Voilà où nous en sommes, voilà où nous pouvons arriver, si nous ne prenons pas conscience de certaines des dimensions de notre vie. Mains nous n’avons pas à avoir peur !
6. « Soyez sans crainte petit troupeau », nous dit Jésus. Depuis le 12ème dimanche, nous accompagnons Jésus jusqu’à Jérusalem. Il avance vers une mort tragique qui pourrait être un échec aux de beaucoup, y compris sn petit cercle de disciples. Oui, il s’agit d’un « petit » troupeau, une minorité sans force visible face au monde qui les entoure. Dans notre vie, des échecs ne sont pas à chercher par enquête policière : ils sont une évidence. Pensons un moment aux luttes des communautés chrétiennes d’ici et là face aux divers projets de loi contre la vie, contre la famille… Pensons à notre propre personne quand nous nous efforçons de vivre nos engagements face à beaucoup de critique de nos proches qui nous découragent… Sois sans crainte, tu es avec Jésus, même dans ces échecs apparents. La vérité ne sera pas vérité parce que « compromis » de la majorité. Mais quelle est notre attitude ? Acceptons-nous de faire partie de ce petit troupeau ?
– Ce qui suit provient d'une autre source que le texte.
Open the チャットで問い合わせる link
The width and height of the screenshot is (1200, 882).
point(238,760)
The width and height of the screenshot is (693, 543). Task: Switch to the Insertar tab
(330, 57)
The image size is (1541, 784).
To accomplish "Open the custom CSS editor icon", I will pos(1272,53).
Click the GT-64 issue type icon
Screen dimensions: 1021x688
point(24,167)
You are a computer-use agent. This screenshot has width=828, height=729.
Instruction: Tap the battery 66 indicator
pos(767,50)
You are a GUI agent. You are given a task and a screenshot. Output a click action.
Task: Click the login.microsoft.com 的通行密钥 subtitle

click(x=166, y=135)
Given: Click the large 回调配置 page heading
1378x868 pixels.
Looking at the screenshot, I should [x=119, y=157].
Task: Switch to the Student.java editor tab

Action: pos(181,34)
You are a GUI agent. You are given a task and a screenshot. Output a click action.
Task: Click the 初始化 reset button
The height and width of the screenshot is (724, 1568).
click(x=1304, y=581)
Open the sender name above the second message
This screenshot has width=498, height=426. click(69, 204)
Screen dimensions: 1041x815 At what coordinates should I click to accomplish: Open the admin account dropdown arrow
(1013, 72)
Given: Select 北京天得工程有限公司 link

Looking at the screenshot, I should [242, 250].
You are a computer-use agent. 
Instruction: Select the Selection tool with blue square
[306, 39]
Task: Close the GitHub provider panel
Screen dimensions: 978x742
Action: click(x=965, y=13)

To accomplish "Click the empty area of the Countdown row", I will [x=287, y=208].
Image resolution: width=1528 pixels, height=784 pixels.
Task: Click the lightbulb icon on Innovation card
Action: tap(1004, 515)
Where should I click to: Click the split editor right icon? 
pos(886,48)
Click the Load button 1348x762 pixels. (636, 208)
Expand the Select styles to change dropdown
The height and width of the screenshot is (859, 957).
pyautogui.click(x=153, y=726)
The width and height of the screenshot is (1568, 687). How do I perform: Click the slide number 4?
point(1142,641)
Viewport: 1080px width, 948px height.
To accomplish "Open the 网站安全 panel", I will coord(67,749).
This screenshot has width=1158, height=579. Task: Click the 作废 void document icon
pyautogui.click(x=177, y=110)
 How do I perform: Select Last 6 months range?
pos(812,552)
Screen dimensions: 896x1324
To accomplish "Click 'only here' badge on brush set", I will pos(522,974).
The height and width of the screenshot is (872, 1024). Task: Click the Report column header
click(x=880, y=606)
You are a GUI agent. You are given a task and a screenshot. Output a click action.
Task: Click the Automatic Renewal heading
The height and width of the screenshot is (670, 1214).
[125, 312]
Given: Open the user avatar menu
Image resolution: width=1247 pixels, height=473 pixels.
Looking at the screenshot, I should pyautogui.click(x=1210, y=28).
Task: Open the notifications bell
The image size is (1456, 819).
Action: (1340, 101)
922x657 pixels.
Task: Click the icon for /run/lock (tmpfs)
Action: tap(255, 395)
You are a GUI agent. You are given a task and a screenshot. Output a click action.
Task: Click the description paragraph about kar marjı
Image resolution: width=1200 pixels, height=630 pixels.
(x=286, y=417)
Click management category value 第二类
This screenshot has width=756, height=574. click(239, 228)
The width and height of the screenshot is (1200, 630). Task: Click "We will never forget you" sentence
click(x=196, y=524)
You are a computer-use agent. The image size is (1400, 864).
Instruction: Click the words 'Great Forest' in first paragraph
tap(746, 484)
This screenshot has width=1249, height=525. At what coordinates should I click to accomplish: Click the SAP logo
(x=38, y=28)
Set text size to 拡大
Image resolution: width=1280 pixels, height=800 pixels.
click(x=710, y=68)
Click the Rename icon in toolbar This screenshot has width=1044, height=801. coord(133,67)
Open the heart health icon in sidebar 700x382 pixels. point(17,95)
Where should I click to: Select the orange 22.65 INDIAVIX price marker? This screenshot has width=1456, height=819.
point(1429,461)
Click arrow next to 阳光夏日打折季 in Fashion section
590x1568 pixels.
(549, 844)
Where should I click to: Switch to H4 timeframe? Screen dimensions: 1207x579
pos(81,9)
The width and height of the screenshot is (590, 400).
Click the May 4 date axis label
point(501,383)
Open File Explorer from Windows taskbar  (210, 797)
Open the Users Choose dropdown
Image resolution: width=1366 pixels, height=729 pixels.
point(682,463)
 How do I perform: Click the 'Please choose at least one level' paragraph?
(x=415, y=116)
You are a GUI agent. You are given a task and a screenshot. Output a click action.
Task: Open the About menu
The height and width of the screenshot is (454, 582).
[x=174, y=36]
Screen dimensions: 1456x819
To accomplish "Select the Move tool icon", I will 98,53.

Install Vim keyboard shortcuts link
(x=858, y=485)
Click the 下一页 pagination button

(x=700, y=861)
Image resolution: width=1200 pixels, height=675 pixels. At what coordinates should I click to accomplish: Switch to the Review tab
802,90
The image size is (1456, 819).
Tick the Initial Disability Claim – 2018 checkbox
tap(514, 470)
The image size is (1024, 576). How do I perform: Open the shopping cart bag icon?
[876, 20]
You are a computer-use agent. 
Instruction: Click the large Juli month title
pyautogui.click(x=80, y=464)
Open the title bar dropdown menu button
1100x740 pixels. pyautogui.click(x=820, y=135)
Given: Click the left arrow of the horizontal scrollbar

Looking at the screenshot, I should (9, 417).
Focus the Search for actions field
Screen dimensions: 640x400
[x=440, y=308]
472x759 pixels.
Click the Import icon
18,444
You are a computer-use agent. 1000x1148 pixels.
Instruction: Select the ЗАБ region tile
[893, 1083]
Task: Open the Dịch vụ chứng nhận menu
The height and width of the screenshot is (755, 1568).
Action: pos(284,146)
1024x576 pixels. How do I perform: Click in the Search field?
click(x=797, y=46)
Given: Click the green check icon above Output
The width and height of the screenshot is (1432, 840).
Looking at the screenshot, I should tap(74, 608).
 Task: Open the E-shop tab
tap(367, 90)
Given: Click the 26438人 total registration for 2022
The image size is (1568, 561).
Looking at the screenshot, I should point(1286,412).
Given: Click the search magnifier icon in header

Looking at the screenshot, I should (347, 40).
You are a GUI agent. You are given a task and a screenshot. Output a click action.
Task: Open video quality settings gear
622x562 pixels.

7. Ce qu’il nous faut, chers frères et sœurs, c’est de « veiller ». Qui veille peut se libérer de toutes ces valeurs et succès illusoires. Seul celui là peut vivre tendu vers la rencontre de son bien-aimé Seigneur dont je parlais au premier paragraphe de cette réflexion. Il sera « heureux dans l’attente ». N’oublions pas que des difficultés ne manqueront pas, même avec tous les moyens à notre disposition : pensons un peu à la parabole des 10 vierges de cette semaine. Tous s’endorment quand tarde l’Epoux, celles qui ont les lampes sans huile de réserve, et, pareillement, celles qui ont tout prévu. Cela ne devrait pas nous décourager. Des chutes, il peut y en avoir, du sommeil, de la fatigue. Mais sommes-nous tendus à cette rencontre ? Comment l’attendons-nous ? Pas n’importe comment. Il nous faut une certaine responsabilité. C’est pourquoi l’Evangile, à la demande de Pierre, parle d’intendant qui doit attendre son maître, d’une manière responsable. Nous sommes alors invités à prier pour ces intendants (les pasteurs du petit troupeau : l’Eglise) qui ont le devoir de nourrir chacun de nous, afin que personne ne manque du nécessaire pour cette attente, une attente heureuse et responsable.
Comment est-ce que je vis mon attente ? Telle est la question à moi, à toi faite aujourd’hui et toute l’attente durant.